Dataset entries

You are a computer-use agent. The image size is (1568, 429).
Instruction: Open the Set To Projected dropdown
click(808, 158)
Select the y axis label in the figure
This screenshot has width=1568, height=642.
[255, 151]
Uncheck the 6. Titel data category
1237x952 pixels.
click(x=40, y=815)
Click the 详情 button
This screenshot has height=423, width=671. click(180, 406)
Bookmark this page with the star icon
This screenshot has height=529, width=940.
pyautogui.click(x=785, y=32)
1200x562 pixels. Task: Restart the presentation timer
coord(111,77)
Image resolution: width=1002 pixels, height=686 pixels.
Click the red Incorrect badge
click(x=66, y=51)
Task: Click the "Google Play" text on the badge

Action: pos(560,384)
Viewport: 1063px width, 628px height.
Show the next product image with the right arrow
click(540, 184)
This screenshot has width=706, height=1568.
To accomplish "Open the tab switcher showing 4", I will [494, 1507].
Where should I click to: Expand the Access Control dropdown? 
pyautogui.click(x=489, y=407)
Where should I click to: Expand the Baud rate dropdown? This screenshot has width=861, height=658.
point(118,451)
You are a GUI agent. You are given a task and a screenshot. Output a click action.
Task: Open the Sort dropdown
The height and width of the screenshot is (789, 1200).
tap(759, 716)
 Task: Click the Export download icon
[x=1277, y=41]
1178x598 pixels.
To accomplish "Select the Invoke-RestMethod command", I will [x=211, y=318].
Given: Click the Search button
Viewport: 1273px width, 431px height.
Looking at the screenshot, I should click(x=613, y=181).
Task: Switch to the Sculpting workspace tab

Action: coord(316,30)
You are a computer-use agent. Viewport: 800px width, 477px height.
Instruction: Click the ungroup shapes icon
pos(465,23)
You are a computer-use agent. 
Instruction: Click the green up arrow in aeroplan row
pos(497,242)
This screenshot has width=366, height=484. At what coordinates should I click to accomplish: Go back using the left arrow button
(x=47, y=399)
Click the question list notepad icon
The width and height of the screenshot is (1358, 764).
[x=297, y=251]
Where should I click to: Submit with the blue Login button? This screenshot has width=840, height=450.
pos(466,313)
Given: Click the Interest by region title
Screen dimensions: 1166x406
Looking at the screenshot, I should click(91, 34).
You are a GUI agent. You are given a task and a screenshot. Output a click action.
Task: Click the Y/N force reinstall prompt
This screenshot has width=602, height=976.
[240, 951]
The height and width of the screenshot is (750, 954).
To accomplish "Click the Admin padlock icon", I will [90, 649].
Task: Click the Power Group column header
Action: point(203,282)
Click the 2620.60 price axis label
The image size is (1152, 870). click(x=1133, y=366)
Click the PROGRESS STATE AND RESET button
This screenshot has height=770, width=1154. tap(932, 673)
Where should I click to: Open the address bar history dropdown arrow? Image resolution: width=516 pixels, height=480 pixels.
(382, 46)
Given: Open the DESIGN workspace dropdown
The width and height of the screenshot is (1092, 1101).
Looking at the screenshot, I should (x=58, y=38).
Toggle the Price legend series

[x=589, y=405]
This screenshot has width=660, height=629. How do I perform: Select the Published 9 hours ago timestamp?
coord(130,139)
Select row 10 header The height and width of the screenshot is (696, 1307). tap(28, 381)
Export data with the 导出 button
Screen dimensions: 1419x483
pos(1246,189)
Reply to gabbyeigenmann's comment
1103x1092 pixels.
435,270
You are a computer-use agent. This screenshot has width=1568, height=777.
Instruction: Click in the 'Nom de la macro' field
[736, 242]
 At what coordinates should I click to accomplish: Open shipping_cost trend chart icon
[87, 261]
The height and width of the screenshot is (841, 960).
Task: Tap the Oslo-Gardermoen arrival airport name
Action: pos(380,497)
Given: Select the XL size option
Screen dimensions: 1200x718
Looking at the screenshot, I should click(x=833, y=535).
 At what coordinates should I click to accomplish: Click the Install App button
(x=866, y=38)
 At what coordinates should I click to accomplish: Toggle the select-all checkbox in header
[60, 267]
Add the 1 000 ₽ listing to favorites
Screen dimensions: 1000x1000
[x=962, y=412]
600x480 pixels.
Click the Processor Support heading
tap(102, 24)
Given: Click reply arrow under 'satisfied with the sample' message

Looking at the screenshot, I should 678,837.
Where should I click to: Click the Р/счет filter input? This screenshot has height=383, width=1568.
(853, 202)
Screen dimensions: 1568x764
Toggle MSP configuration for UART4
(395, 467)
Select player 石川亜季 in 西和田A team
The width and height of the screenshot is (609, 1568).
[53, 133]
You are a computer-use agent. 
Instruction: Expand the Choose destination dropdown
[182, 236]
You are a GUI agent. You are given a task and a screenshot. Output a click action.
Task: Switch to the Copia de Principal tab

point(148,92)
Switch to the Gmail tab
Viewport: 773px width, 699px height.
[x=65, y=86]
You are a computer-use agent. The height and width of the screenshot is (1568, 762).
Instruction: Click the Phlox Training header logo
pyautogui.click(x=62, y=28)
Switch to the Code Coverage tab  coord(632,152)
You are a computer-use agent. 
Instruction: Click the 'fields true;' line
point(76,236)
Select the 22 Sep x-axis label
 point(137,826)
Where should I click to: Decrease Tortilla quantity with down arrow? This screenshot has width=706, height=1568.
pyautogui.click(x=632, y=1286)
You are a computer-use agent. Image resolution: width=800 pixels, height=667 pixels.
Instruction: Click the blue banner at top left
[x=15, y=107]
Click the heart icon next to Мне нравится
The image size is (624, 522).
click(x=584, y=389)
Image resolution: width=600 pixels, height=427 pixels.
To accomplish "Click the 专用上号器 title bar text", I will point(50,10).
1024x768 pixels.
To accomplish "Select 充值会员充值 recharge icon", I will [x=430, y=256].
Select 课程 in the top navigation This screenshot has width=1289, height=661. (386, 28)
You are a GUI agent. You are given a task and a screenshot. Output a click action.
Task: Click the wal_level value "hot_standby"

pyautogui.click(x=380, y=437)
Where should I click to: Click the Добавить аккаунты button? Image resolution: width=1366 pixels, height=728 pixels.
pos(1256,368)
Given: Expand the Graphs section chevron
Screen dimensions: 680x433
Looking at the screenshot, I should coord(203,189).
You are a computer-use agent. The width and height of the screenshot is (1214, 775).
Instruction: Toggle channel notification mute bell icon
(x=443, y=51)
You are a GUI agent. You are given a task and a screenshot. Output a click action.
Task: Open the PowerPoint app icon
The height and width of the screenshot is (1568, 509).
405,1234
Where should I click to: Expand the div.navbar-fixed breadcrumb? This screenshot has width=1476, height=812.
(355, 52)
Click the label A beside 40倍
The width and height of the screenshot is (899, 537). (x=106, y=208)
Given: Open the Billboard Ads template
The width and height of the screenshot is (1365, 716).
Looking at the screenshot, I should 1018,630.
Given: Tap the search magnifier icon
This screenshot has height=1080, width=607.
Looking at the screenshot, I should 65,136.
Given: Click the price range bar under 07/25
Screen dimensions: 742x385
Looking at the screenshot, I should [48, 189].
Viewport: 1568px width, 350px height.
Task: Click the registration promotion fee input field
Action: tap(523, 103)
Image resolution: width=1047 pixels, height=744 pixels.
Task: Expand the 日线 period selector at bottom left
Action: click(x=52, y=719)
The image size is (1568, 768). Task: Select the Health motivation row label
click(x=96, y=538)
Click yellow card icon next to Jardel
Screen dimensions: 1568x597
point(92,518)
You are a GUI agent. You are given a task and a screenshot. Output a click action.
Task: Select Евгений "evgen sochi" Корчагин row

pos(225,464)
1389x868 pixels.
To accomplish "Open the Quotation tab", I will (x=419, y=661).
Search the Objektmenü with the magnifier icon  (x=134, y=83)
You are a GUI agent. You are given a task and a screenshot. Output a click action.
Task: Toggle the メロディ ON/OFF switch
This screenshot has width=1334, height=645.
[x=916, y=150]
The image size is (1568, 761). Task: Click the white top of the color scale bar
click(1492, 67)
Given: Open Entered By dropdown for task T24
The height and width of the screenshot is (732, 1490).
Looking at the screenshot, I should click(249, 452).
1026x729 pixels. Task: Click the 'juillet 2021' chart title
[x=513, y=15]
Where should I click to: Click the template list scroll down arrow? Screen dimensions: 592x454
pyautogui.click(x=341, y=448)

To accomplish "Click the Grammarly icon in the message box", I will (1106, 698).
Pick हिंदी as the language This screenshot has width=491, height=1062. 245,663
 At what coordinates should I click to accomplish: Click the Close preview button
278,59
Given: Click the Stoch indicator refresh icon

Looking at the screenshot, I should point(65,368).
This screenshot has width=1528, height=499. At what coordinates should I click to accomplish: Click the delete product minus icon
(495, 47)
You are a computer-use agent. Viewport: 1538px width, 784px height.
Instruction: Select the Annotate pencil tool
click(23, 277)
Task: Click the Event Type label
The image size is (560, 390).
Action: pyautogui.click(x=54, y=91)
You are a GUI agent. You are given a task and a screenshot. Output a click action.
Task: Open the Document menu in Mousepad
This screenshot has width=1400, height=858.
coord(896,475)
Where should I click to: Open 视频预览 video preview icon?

**EXERCISE DETAILS:**
Give again exactly, and only, the lines above starting at the one with "Uncheck the 6. Titel data category" and ending at the one with "Viewport: 1063px width, 628px height.".

**RESULT FOR THIS EXERCISE:**
Uncheck the 6. Titel data category
1237x952 pixels.
click(x=40, y=815)
Click the 详情 button
This screenshot has height=423, width=671. click(180, 406)
Bookmark this page with the star icon
This screenshot has height=529, width=940.
pyautogui.click(x=785, y=32)
1200x562 pixels. Task: Restart the presentation timer
coord(111,77)
Image resolution: width=1002 pixels, height=686 pixels.
Click the red Incorrect badge
click(x=66, y=51)
Task: Click the "Google Play" text on the badge

Action: pos(560,384)
Viewport: 1063px width, 628px height.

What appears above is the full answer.